EXTRACTED MATERIAL Start Marker
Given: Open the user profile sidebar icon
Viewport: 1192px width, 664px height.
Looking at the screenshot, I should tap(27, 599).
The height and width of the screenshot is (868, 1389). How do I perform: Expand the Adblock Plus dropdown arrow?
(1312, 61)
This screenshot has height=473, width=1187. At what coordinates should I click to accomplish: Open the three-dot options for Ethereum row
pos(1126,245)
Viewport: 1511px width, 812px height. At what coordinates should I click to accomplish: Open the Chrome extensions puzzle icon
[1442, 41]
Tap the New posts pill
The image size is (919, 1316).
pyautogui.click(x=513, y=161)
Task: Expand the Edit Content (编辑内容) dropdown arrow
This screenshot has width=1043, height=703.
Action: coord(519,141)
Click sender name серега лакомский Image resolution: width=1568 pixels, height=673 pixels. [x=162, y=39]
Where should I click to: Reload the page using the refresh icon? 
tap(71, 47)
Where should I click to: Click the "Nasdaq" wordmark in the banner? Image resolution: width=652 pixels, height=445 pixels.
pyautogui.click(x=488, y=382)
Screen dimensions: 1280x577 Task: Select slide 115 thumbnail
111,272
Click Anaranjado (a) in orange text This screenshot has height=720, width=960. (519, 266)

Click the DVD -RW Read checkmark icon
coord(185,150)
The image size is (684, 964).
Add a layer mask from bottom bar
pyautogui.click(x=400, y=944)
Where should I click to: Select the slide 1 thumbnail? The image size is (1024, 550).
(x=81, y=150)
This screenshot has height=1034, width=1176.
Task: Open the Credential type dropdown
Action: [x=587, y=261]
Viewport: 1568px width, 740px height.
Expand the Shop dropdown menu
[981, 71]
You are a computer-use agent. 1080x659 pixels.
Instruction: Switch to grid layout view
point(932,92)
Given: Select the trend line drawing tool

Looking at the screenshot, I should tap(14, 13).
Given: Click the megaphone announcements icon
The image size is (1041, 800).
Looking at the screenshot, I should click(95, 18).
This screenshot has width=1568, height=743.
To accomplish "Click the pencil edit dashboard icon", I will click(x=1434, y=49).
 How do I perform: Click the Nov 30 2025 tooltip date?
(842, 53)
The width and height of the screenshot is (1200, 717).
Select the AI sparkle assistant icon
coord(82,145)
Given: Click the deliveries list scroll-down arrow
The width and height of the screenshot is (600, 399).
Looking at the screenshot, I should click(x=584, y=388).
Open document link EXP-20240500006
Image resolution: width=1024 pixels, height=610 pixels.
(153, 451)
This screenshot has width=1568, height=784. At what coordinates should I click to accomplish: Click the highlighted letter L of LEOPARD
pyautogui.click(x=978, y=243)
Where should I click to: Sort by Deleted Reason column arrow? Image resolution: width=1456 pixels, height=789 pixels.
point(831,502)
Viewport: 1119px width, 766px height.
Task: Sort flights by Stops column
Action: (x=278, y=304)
EXTRACTED MATERIAL End Marker
Give the exact lines, and only those, from the line containing "Add a layer mask from bottom bar" through the line containing "Given: Click the megaphone announcements icon" in the entries above.

● OUTPUT
Add a layer mask from bottom bar
pyautogui.click(x=400, y=944)
Where should I click to: Select the slide 1 thumbnail? The image size is (1024, 550).
(x=81, y=150)
This screenshot has height=1034, width=1176.
Task: Open the Credential type dropdown
Action: [x=587, y=261]
Viewport: 1568px width, 740px height.
Expand the Shop dropdown menu
[981, 71]
You are a computer-use agent. 1080x659 pixels.
Instruction: Switch to grid layout view
point(932,92)
Given: Select the trend line drawing tool

Looking at the screenshot, I should tap(14, 13).
Given: Click the megaphone announcements icon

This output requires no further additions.